Kann die (chinesische) Onlinezensur mit Memes, Emojis und ähnlich klingenden Begriffen ausgetrickst werden? Hat die viel zitierte „Gender Shades“-Studie von Joy Buolamwini und Timnit Gebru zu mehr Diversität in Trainigsdatensets geführt? Und können Systeme maschinellen Lernens dabei unterstützen, die kritische Infrastruktur – ein derzeit ja viel diskutiertes Sicherheitsrisiko – zu schützen? Auch diese Woche widmen sich einige unserer Leseempfehlungen diesen Fragen. Des Weiteren spielt wieder die EU-KI-Verordnung eine Rolle sowie der ungesunde Druck, dem sich KI-Ethiker:innen ausgesetzt fühlen.
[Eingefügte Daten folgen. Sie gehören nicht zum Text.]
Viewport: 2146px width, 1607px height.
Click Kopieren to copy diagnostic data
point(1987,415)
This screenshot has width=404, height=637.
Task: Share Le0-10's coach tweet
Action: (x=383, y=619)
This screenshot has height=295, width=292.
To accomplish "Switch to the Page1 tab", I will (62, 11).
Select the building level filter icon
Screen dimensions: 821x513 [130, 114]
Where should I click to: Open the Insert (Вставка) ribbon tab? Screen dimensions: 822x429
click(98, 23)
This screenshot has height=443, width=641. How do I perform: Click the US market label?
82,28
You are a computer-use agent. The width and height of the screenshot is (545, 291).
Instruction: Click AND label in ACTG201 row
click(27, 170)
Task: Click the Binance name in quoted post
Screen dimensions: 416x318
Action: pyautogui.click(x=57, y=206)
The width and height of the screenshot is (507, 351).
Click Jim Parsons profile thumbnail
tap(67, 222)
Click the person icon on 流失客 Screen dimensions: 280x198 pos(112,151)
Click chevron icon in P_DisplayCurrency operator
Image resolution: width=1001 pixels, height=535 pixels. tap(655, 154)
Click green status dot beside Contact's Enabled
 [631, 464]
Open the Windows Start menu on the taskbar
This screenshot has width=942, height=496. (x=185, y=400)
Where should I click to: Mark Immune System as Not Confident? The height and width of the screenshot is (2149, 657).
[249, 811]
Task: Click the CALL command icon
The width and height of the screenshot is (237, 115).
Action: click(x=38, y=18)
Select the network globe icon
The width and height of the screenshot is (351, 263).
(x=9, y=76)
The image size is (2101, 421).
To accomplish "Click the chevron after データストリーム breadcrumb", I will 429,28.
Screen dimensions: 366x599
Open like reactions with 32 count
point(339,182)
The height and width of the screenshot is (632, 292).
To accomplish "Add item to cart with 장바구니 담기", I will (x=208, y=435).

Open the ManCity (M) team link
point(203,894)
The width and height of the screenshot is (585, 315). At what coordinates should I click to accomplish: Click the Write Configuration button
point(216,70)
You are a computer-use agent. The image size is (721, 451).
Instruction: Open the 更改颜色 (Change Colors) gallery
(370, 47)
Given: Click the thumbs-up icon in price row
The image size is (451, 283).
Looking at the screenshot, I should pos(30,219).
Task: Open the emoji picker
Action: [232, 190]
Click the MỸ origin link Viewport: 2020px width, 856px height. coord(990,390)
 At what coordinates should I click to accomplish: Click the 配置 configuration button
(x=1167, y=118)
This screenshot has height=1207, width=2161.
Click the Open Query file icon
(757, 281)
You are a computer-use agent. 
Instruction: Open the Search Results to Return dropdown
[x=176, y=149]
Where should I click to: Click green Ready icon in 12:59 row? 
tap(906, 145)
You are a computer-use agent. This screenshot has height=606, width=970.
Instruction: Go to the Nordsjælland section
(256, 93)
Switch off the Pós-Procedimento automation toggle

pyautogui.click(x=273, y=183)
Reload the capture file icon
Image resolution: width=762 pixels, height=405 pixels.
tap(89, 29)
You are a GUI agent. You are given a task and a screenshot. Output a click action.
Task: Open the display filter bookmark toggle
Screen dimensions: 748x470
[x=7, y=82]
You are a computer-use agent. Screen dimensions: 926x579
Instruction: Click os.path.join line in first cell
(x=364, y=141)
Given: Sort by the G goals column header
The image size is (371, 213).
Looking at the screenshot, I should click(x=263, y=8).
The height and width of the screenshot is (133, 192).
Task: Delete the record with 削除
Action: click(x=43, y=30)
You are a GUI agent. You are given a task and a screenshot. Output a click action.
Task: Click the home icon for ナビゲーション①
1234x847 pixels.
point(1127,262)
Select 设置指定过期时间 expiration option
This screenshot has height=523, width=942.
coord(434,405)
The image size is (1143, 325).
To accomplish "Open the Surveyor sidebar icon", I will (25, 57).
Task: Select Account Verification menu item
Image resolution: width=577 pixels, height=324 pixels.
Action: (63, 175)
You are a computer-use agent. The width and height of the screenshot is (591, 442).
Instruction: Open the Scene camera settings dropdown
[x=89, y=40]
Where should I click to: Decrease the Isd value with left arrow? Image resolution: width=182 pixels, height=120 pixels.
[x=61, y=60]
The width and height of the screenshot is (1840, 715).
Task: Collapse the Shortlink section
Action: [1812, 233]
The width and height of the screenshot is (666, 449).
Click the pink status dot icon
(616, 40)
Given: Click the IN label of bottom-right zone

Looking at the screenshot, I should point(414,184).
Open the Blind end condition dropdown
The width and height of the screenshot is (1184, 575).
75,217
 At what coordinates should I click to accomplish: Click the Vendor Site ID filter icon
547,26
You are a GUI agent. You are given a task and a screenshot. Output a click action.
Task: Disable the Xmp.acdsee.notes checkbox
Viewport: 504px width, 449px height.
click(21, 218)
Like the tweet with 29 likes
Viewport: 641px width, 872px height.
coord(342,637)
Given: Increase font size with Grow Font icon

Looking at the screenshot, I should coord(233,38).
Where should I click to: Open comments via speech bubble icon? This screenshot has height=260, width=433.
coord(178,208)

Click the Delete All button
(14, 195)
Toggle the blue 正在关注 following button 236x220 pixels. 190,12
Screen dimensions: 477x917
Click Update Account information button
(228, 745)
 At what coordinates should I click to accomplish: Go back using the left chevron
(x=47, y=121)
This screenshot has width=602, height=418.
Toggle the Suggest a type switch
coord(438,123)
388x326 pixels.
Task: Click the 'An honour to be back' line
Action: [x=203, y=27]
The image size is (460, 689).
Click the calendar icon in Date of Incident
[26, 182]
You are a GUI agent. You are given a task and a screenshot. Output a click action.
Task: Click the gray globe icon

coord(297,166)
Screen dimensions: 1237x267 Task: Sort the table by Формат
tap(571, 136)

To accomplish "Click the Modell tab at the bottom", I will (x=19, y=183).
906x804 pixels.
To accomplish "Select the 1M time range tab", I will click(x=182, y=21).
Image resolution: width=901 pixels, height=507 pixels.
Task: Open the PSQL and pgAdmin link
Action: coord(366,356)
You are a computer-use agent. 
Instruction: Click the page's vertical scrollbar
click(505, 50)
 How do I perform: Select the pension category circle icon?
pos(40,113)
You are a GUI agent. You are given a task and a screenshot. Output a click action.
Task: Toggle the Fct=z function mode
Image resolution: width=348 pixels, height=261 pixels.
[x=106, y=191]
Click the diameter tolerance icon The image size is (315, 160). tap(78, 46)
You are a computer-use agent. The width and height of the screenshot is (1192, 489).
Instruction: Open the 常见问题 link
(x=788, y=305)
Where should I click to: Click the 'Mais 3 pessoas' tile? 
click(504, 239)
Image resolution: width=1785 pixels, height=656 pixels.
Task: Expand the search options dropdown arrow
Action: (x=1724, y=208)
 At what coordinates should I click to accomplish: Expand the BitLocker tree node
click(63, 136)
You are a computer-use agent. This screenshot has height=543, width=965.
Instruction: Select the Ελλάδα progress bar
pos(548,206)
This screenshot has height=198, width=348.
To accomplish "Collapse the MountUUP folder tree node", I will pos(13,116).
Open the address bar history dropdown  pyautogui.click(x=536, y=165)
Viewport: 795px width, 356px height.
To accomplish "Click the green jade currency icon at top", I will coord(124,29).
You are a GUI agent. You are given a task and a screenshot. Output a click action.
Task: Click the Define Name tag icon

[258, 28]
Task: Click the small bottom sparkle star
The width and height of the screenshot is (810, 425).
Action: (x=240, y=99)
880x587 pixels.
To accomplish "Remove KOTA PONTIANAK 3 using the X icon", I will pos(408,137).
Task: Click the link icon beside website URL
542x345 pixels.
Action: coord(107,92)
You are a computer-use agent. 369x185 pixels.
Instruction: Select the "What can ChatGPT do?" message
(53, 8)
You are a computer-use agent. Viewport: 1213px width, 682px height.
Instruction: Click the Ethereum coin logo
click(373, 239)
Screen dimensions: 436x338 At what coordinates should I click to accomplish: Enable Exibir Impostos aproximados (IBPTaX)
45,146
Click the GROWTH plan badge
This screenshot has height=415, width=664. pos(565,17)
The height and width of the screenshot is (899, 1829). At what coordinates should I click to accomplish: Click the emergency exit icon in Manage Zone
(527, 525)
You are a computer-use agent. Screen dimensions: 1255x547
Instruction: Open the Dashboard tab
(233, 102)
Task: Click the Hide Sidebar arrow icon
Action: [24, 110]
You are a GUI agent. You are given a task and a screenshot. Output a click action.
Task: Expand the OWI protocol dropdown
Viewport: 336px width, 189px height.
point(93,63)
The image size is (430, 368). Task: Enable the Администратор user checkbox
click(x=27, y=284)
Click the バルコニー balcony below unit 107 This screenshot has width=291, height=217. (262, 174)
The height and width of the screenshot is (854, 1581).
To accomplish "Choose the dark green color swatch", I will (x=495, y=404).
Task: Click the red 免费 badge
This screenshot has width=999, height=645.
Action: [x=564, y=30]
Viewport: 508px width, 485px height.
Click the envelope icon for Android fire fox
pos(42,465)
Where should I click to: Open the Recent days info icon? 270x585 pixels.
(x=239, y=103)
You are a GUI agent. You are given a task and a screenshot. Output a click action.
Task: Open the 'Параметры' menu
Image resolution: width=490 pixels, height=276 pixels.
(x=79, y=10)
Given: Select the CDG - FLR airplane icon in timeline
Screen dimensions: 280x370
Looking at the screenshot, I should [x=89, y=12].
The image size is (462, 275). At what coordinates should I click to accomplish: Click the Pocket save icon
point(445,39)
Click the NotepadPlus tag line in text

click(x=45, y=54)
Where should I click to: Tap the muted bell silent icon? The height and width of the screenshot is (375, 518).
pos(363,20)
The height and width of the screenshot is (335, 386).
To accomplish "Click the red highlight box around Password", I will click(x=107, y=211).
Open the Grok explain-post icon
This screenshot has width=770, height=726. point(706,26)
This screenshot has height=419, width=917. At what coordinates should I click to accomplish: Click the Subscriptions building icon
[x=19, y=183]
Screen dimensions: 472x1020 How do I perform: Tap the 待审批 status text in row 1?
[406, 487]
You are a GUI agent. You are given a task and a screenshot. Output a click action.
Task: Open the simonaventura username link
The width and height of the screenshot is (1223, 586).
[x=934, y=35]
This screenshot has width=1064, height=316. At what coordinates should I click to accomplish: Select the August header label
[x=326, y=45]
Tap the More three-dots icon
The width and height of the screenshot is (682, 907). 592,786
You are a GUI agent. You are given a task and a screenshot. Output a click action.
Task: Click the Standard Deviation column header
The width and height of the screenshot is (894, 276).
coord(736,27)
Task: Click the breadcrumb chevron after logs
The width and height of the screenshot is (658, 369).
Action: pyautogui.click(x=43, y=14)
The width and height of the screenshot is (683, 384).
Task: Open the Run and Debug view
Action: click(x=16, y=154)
Die Meinungen in den Beiträgen spiegeln nicht zwangsläufig die Positionen der Bertelsmann Stiftung wider. Wir hoffen jedoch, dass sie zum Nachdenken anregen und zum Diskurs beitragen. Wir freuen uns immer über Feedback – der Newsletter lebt auch von Ihrer Rückmeldung und Ihrem Input. Melden Sie sich per E-Mail an teresa.staiger@bertelsmann-stiftung.de oder bei Twitter unter @reframeTech.  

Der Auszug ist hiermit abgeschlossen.